L’amérique ne voulait pas d’un champion comme Liston. “Il est difficile de trouver un quelconque mérite à Liston”, écrivait Dan Parker dans son article du 13 février 1964. L’amérique se ralliait à l’avis de Parker, voyant en Liston “une créature sinistre, débordante de haine pour le monde entier”. Liston avait comparé la boxe à un western. “Il faut des bons et des méchants”. Les “méchants sont censés perdre. Je change la donne, avait-il dit, Je gagne”.

Même au sein de la communauté noire, dans un monde de la boxe où la question raciale est toujours sous-jacente - ne serait-ce que pour des questions sonnantes et trébuchantes, il n’existe rien de mieux pour les affaires qu’un combat entre un Noir et un Blanc. ; Sonny n’est pas bien vu. Il est méchant, illettré, frustre, c’est un mauvais porte drapeau dans la lutte pour les droits, pas le plus présentable. Au lendemain de sa victoire sur Floyd Patterson qui lui permis d’obtenir la ceinture James Baldwin déplora cet instant. Il avait quitté le stade avec tristesse, dit-il, pour “aller dans un bar pleurer la très probable mort de la boxe et boire un verre à la santé du bien-aimé Floyd.

Sonny s’est vraisemblablement allongé, et ce combat marquera également le début de sa chute. Il fera bien encore quelques combats un peu miteux, sans gloire, jusqu’à arrêter de boxer. Retour à la case départ : petite combines, violences, alcool, jusqu’à ce qu’il soit retrouvé mort chez lui, vraisemblablement plusieurs jours après son décès. Comme sa naissance, la date de son décès est marquée par l’incertitude.

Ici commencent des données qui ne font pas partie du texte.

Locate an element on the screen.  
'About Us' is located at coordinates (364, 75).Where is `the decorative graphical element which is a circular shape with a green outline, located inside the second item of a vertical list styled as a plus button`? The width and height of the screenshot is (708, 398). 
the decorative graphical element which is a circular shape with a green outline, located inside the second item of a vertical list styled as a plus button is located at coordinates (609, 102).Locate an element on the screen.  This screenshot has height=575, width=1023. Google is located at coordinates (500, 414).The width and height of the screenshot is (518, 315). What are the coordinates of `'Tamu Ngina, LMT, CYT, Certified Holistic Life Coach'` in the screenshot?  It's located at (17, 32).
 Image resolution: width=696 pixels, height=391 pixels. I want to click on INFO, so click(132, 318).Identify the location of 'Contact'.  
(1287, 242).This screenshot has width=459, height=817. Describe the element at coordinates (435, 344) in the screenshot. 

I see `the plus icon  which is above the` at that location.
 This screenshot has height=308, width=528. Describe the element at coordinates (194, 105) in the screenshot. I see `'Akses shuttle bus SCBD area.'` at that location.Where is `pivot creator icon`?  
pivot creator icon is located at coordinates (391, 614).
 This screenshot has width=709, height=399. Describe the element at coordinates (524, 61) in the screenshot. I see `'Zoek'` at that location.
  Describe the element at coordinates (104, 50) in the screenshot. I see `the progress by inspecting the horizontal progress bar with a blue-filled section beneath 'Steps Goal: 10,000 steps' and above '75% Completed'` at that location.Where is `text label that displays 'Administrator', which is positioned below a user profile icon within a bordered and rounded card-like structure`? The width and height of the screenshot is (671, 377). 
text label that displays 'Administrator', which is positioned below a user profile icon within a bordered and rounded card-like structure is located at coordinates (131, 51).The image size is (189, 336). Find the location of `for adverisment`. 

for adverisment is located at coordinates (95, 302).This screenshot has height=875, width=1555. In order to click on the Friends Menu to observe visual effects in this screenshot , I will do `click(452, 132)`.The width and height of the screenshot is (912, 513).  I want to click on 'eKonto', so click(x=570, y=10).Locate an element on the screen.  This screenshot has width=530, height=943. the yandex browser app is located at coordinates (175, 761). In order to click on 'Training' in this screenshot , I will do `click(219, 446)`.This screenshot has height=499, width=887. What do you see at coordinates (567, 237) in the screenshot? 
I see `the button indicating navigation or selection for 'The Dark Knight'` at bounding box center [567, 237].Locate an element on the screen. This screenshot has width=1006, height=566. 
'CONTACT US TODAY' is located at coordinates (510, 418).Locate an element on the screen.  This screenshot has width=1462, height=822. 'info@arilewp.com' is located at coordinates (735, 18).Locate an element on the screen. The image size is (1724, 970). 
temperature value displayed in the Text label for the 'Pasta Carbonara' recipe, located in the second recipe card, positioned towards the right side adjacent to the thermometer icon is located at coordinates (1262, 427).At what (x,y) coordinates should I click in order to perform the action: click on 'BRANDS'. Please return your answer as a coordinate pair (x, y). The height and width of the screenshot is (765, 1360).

Peut-être que la morale de ce destin est qu’on n’échappe jamais vraiment à sa condition d’esclave, ce que sous-entends Nick Tosches en plaçant le destin de Sonny sous le patronage d’Aristote : Il est donc évident qu’il y a par nature des gens qui sont les uns libres, les autres esclaves et que pour ceux-ci, la condition servile est à la fois avantageuse et juste.